French prime minister Jean-Pierre Raffarin has said Paris will continue to push for the lifting of the European Union's arms embargo on China.
Raffarin (right) described the embargo as "unfair"
Mr Raffarin was speaking at the start of a three-day visit to China.
He also said France had no objection to China's anti-secession law, authorising the use of force against Taiwan should it move to declare independence.
Some EU states have recently voiced concern on the issue after China passed the controversial law in March.
Mr Raffarin - together with his Chinese counterpart Wen Jiabao - also attended a ceremony where Chinese airline companies signed orders worth about $3.2bn (£1.7bn) for 30 European Airbus aircraft.

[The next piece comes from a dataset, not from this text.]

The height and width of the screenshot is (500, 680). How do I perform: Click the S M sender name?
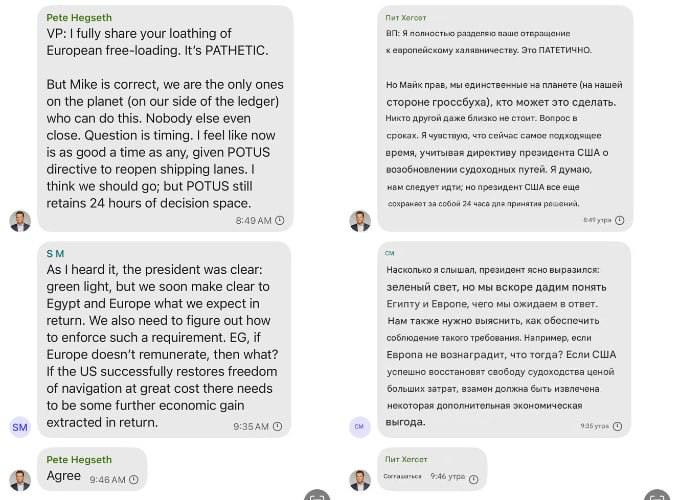[x=55, y=254]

Mr Raffarin said he saw no reason for the EU to delay lifting the arms embargo imposed against China after Beijing's crackdown on pro-democracy rallies in Tiananmen Square in 1989.
He described the ban as "unfair, outdated and discriminatory".

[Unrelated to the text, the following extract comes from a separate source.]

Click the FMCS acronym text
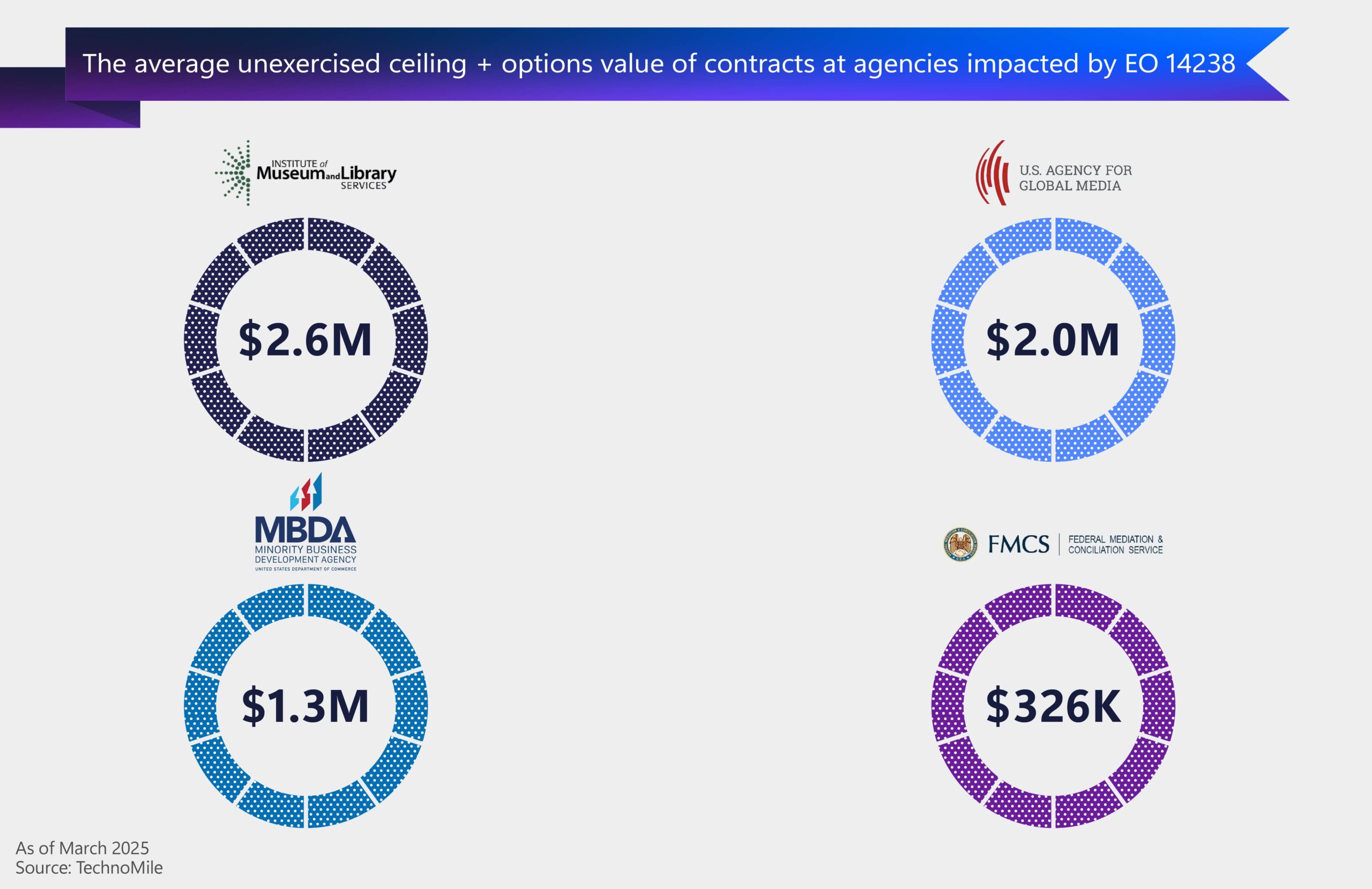 pos(1019,545)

"To this day, there is no reason for the European Council to modify its decision to lift the arms embargo," Mr Raffarin told reporters.
"I don't see what could lead the European Council to change its position on this matter."
In December, EU leaders authorised the government of Luxembourg - which currently holds the bloc's rotating presidency - to finalise terms for lifting the embargo by June.
But the passing of the anti-secession law, as well as a growing row between China and Japan over Tokyo's approval of controversial history textbooks, have forced several EU states to rethink their position on the embargo issue.
The United States has argued that lifting the embargo would upset the balance of power in the region.